What you are asked to do ::
Copy word for word the part of the Orson Welles contest page starting with "PSYCH! (Chick65@aol.com) More" and going on through "people never learn!".

(updated 21 May 05)

Well, we've had a little bit of a change here...I am sad to say that Slyph won't be heading this contest anymore...he had a lot of personal things to attend to...so he had to step down. I am happy, however, to announce the return of our former NYCM judge, Jankath....who graciously accepted to take the helm here at the "Rotating Contest" slot...and at the old "salary", too! ;)

Hosted by Jankath

Orson Welles: The Day After The Broadcast Of "The War Of The Worlds"
(Topic suggested by NITRAMXXX@AOL.COM)

PSYCH! (Chick65@aol.com) More like, "Psychos!"

Millions of Americans express bitter disappointment upon learning New Jersey wasn't really destroyed. (GrigsbyOK@hotmail.com) ....Never insult the host's hometown....never insult the host's hometown.....you people never learn!

For all of you that suffered coronaries from the broadcast...good news! A team of benevolent medically advanced Martian doctors is headed our way. (maxcel200@aol.com)

"The preceeding was a test of the Emergency Scaremongering System. Had it been a real alien invasion, you'd all be dead by now." (HerzogVon@aol.com)

My God! Barnum said there's a sucker born every minute, but I didn't think that many of them owned radios. (bhsmrtgrrl@yahoo.com)

Fruit of the Loom stock soars as people rush to replace ruined skivvies. (wedrixe@netscape.net)

"Something tells me that three-legged races will never be the same again at New Jersey picnic games...." (cmndrnineveh@aol.com)

"Orson, we've lost Mars Bars as a sponsor." (mashallaha@aol.com)

I hope one day a guy named Speilberg turns this into a piece of crap. (amfpsych@aol.com)

The way everybody reacted, you'd think there's no intelligent life down here either. (mykehalpinstudio@aol.com)

For all of you who entered something about "that" commercial, I honor the late Johnny Carson, who said: "I will sell no wine before its time...........IT'S TIME!!!!!"

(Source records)

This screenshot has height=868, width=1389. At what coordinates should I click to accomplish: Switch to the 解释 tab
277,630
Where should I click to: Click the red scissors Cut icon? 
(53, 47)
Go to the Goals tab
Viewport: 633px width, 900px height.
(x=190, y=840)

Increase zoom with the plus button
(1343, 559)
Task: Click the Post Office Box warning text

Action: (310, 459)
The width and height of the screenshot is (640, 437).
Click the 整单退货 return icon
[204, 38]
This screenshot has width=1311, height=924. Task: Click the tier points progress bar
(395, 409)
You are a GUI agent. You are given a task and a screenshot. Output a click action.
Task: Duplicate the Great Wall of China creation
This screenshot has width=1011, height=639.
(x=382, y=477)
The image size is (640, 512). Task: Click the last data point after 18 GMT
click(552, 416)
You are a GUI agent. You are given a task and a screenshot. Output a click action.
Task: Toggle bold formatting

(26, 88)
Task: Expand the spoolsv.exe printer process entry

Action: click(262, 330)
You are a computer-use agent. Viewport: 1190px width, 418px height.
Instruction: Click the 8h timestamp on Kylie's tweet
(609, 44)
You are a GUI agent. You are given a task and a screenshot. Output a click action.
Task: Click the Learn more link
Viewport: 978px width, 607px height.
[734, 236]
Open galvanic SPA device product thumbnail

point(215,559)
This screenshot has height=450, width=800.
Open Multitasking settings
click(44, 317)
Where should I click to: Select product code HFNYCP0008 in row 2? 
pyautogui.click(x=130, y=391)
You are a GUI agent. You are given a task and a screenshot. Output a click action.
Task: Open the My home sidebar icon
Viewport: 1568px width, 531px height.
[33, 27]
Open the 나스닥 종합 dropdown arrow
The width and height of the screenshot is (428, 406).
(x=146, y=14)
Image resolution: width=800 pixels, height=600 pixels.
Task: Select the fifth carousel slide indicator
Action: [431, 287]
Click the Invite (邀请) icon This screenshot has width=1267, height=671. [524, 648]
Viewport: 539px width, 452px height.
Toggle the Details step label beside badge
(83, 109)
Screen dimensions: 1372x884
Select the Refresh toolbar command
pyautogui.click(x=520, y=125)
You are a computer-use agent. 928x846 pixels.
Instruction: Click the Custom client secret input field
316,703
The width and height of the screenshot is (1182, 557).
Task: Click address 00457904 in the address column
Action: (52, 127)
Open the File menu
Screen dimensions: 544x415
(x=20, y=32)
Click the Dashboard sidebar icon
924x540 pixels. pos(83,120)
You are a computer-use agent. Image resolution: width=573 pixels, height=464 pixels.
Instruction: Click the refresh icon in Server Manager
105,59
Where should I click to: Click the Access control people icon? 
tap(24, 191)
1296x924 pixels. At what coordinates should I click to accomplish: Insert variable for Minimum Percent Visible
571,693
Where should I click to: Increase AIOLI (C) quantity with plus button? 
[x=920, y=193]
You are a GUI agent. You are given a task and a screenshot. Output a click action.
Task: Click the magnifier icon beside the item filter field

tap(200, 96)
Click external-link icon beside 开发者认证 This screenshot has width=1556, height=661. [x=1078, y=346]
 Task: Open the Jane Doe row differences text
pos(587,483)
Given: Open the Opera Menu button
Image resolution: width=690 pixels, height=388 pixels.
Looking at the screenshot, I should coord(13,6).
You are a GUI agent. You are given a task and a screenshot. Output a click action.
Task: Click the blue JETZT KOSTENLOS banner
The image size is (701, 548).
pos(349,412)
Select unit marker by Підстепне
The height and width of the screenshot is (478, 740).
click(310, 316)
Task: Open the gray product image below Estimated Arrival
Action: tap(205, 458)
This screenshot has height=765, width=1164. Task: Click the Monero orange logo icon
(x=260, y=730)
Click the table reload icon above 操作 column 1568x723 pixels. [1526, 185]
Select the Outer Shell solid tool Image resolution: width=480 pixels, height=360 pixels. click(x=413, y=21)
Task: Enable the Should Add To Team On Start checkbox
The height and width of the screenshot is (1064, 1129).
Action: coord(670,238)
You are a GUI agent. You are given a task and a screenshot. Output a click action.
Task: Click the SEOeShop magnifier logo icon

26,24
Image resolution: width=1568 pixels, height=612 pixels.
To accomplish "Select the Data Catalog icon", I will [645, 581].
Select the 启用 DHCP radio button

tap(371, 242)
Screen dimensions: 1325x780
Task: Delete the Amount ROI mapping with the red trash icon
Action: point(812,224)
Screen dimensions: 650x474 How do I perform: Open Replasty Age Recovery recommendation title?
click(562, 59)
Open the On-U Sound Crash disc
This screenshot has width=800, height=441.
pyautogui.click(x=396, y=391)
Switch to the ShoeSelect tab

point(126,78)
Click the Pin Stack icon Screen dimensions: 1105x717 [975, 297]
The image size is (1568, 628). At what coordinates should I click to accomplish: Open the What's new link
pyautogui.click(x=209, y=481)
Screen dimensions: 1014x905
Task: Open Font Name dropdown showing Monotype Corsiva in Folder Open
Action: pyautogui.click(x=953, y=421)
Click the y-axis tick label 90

Reply to the exercise ::
PSYCH! (Chick65@aol.com) More like, "Psychos!"

Millions of Americans express bitter disappointment upon learning New Jersey wasn't really destroyed. (GrigsbyOK@hotmail.com) ....Never insult the host's hometown....never insult the host's hometown.....you people never learn!